* _Extracted entries_
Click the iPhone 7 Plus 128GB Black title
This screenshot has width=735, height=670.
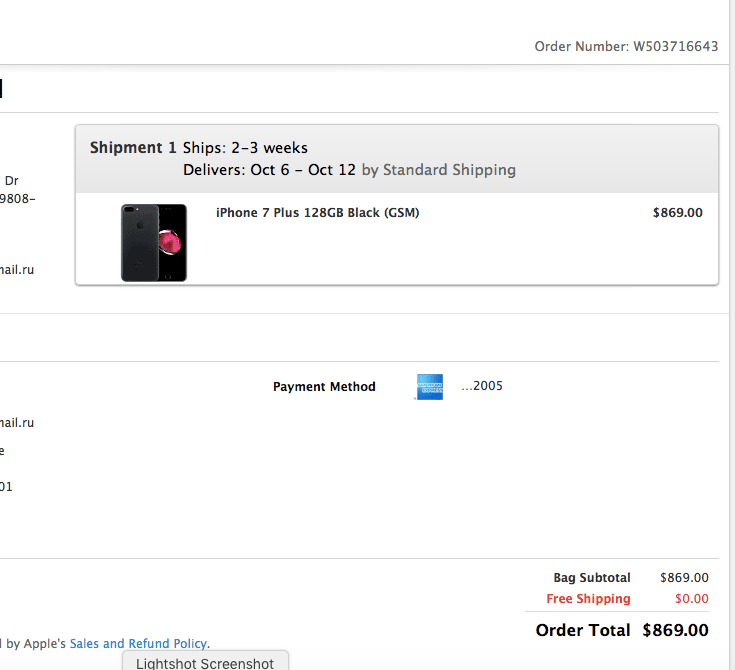click(317, 213)
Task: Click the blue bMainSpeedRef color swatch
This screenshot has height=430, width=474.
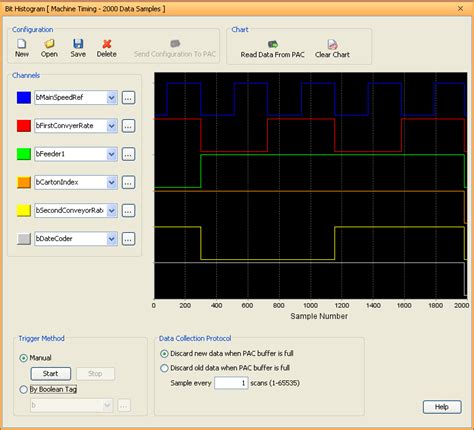Action: pos(24,98)
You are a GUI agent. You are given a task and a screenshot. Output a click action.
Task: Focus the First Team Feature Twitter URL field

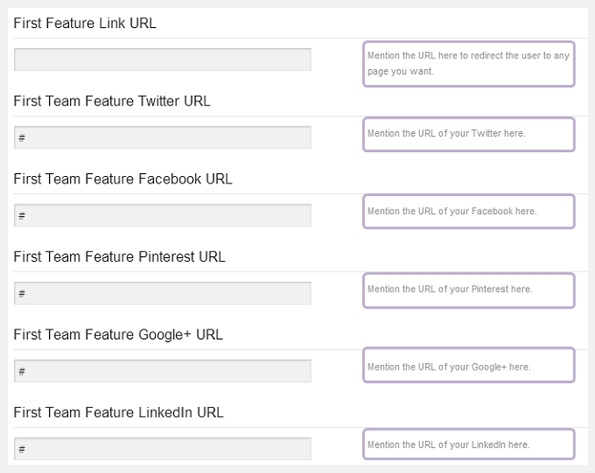click(162, 137)
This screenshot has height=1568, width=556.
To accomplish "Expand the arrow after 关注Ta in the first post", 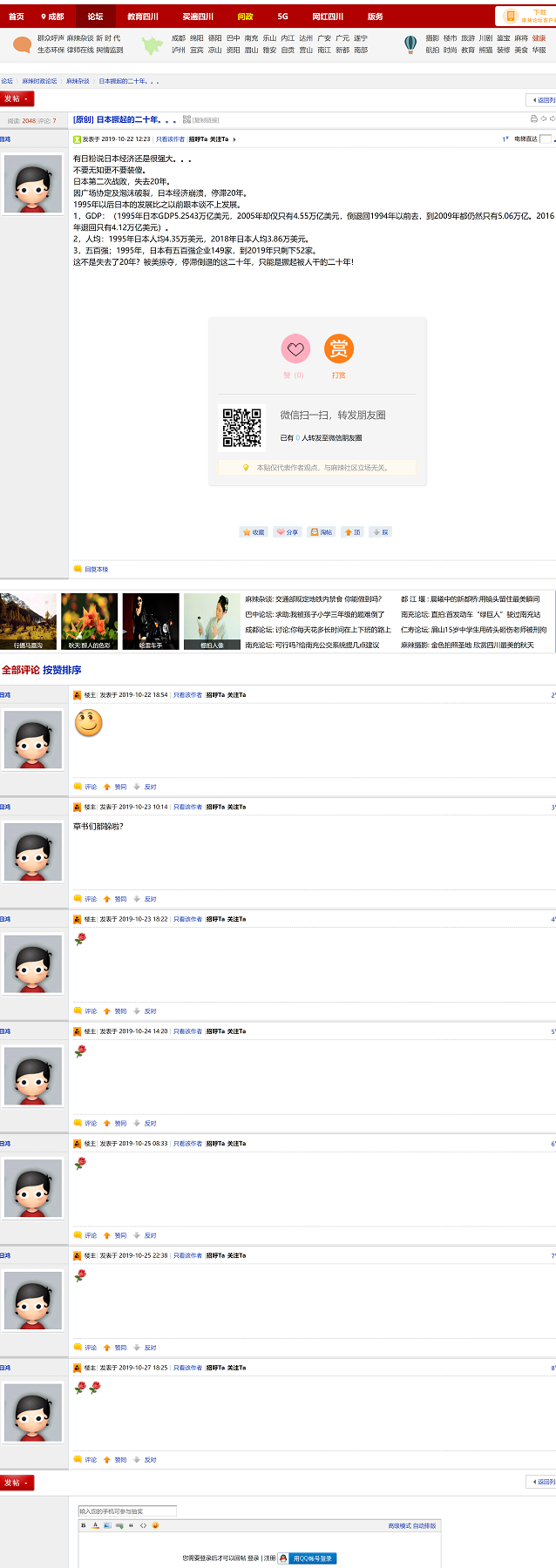I will (234, 139).
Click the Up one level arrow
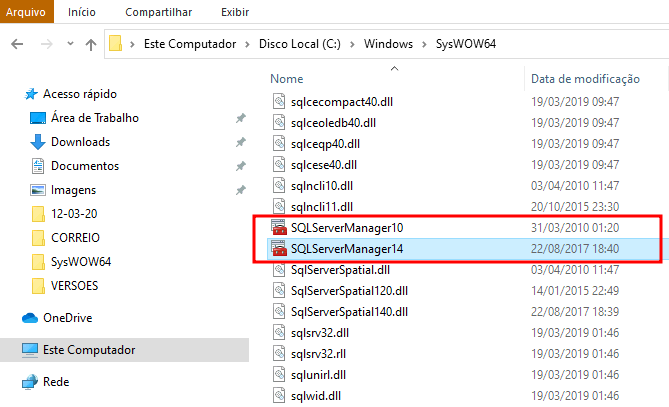Screen dimensions: 669x407 pyautogui.click(x=91, y=44)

* _Work to complete_
Because only one stretch of the records is wanted, please output the lines from the one holding "This screenshot has height=430, width=474." through the one holding "This screenshot has height=1568, width=556." exactly, both included, and leave every picture out.

* _Task answer_
This screenshot has height=430, width=474.
Action: pos(24,98)
You are a GUI agent. You are given a task and a screenshot. Output a click action.
Task: Focus the First Team Feature Twitter URL field

click(162, 137)
This screenshot has height=1568, width=556.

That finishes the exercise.